An issue was introduced into the md/raid1 kernel driver that causes failed writes not to be reported.
As a result, DataKeeper was unable to rewrite the failed data blocks when a mirror was resynchronized,
causing the target to be out of sync with the source. This patch installs a fix developed by SIOS to
the md/raid1 kernel driver on SPS for Linux versions 9.3.2 - 9.5.1. The SIOS fix has been submitted
and accepted by the maintainer of the md/raid1 kernel driver. Bug reports have been opened with the
Linux OS vendors to incorporate this fix into future kernels.
NOTE: If you are installing SPS for Linux on a new cluster with any of the affected kernels, you will
need to perform steps 1 - 5 and 9 after installing SPS for Linux and BEFORE creating your DataKeeper resources.
This patch provides an updated md/raid1 kernel module that will properly report all writes that fail.
LifeKeeper will verify that the proper md/raid1 module with the SIOS fix is loaded.
NOTE: The updated md/raid1 kernel module requires Secure Boot to be disabled.
It is important to verify that the resource is in-service on the server with the correct or best data before
doing the full resync in step 12 of the instructions below. If there is corrupted data on all servers then
a restore from backup may be necessary.
This patch can be found on the SIOS FTP site at the following location:
http://ftp.us.sios.com/pickup/HOTFIX-PL-9146-raid1_data_integrity_patch/
To download the patch and associated files on Linux perform the following steps:
wget http://ftp.us.sios.com/pickup/HOTFIX-PL-9146-raid1_data_integrity_patch/raid1_data_integrity_patch
wget http://ftp.us.sios.com/pickup/HOTFIX-PL-9146-raid1_data_integrity_patch/raid1_data_integrity_patch.md5sum
wget http://ftp.us.sios.com/pickup/HOTFIX-PL-9146-raid1_data_integrity_patch/readme.txt
NOTE: Alternative download methods can be used but must include all files.

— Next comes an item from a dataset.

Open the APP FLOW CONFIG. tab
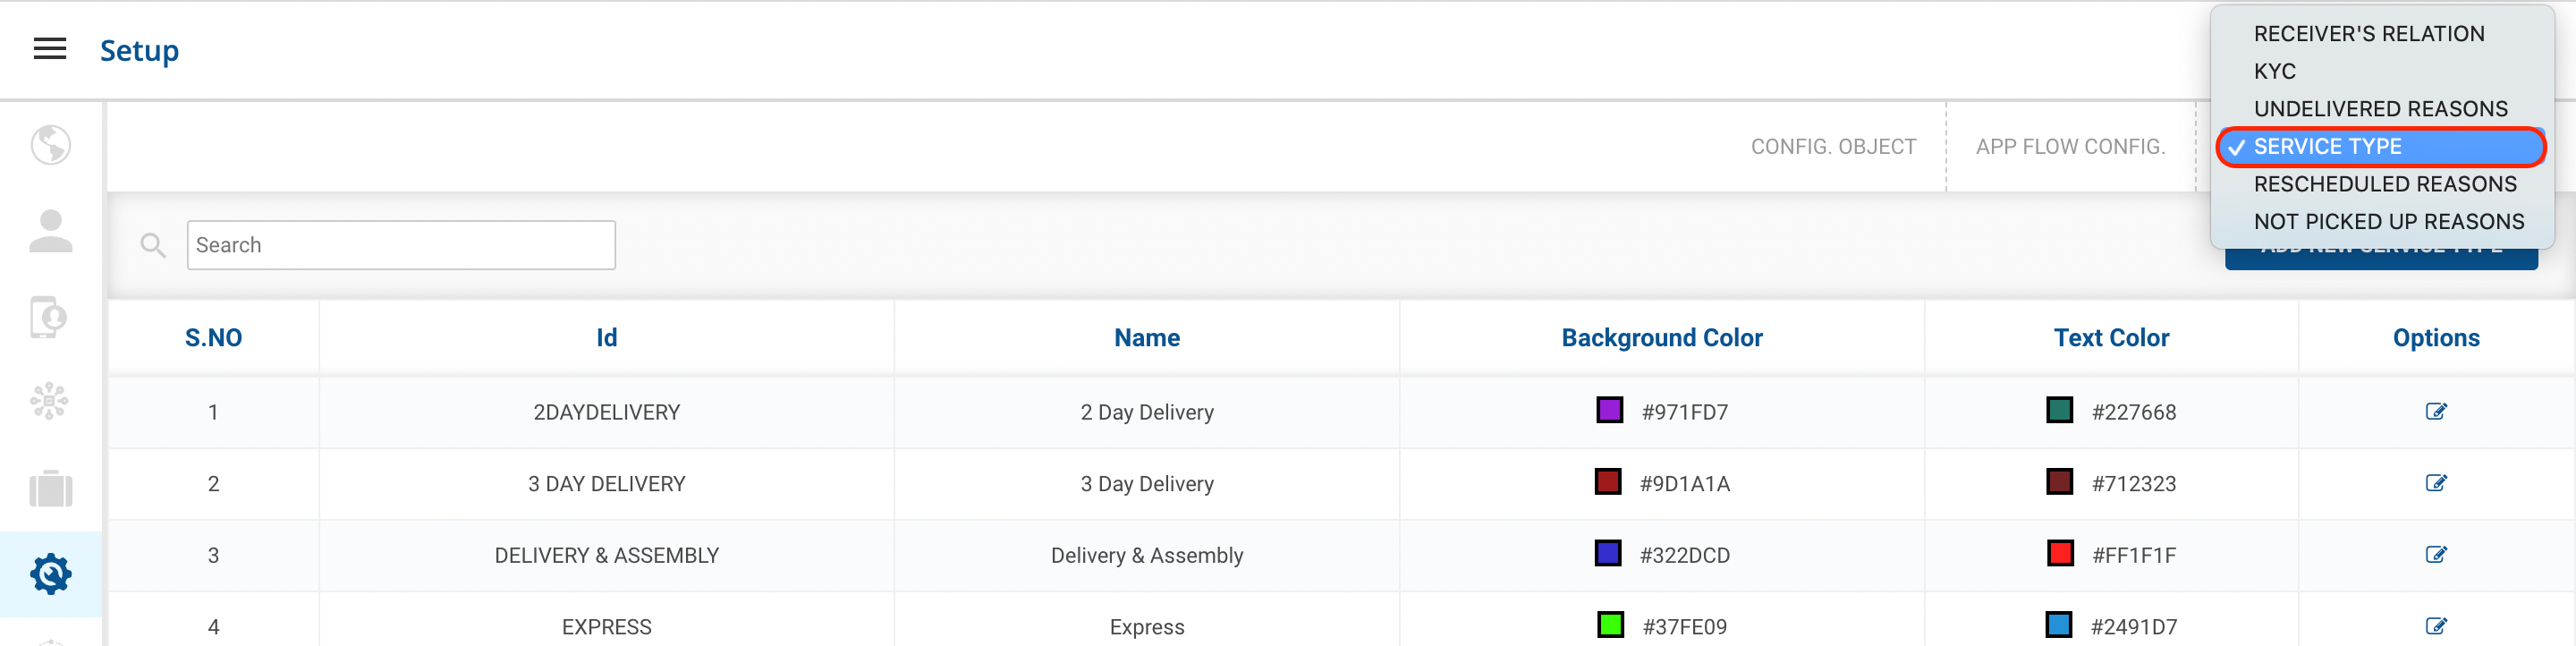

IMPORTANT NOTE: Do NOT perform a rolling upgrade during initial installation of this patch. The instructions
below require LifeKeeper to be running on all servers and DataKeeper resources out-of-service on all servers to
install the patch. Do not bring DataKeeper resources in-service until all servers in the cluster have installed the patch.
On each cluster node perform the following steps:
1) Download the patch file and md5sum file:
raid1_data_integrity_patch
raid1_data_integrity_patch.md5sum
2) Verify the download by running the following command:
# md5sum -c raid1_data_integrity_patch.md5sum
3) The raid1_data_integrity_patch must be executable:
# chmod +x raid1_data_integrity_patch
4) Verify that you have the correct DataKeeper version that requires this patch:
# rpm -q steeleye-lkDR
steeleye-lkDR-9.3.2-6863.x86_64
steeleye-lkDR-9.4.0-6959.x86_64
steeleye-lkDR-9.4.1-6983.x86_64
steeleye-lkDR-9.5.0-7075.x86_64
steeleye-lkDR-9.5.1-7154.x86_64
Where one of these packages is installed. The patch is not intended or needed for any other version of LifeKeeper.

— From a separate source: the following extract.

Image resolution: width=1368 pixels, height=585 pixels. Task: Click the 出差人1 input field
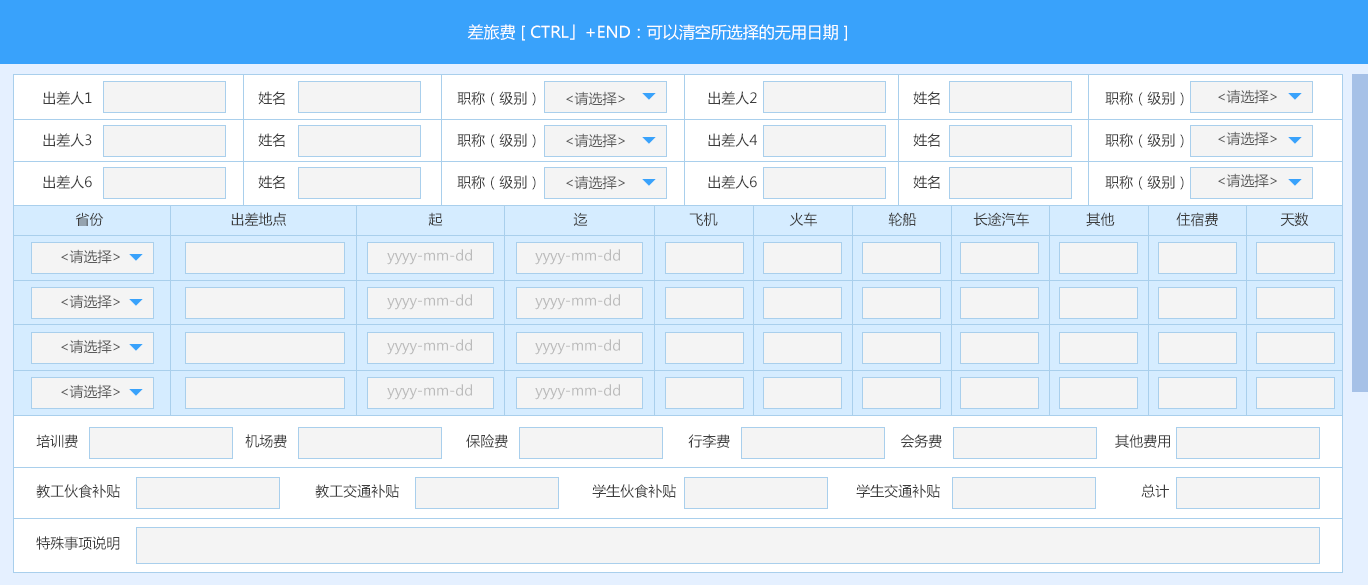(164, 97)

5) Verify that you are running an affected kernel version:
# uname -r
Distribution: Affected Kernels
---------------------------------------
RHEL/CentOS/OEL 8.2: All
RHEL 8.3: All
OEL 7.x UEK 5: 4.14.35-2025.400.8 <= Kernel <= 4.14.35-2047.504.1
SUSE 12 SP 4: Kernel >= 4.12.14-95.51
SUSE 12 SP 5: 4.12.14-122.20 <= Kernel <= 4.12.14-122.74.0
SUSE 15 SP 1: Kernel >= 4.12.14-197.37.1
SUSE 15 SP 2: 5.3.18-22.2 <= Kernel <= 5.3.18-24.67.1
Note: Please check the following documentation page for the most up-to-date list of affected kernel ranges:
https://docs.us.sios.com/Linux/current/LK4L/important-raid1-kernel-issue
If the kernel version you are running is not affected, then this patch is not needed.
6) Resume any paused DataKeeper mirrors:
# /opt/LifeKeeper/bin/mirror_action <datakeeper tag> resume
7) Stop all DataKeeper resources in the cluster. On each server run:
# /opt/LifeKeeper/bin/perform_action -a remove -t <datakeeper tag>
If there are DataKeeper resources in-service the patch will fail with the following error:
ERROR: All DataKeeper resources must be out of service before applying the patch. Please refer to the patch procedure in the documentation.
8) LifeKeeper should be running on all nodes in the cluster while installing the patch.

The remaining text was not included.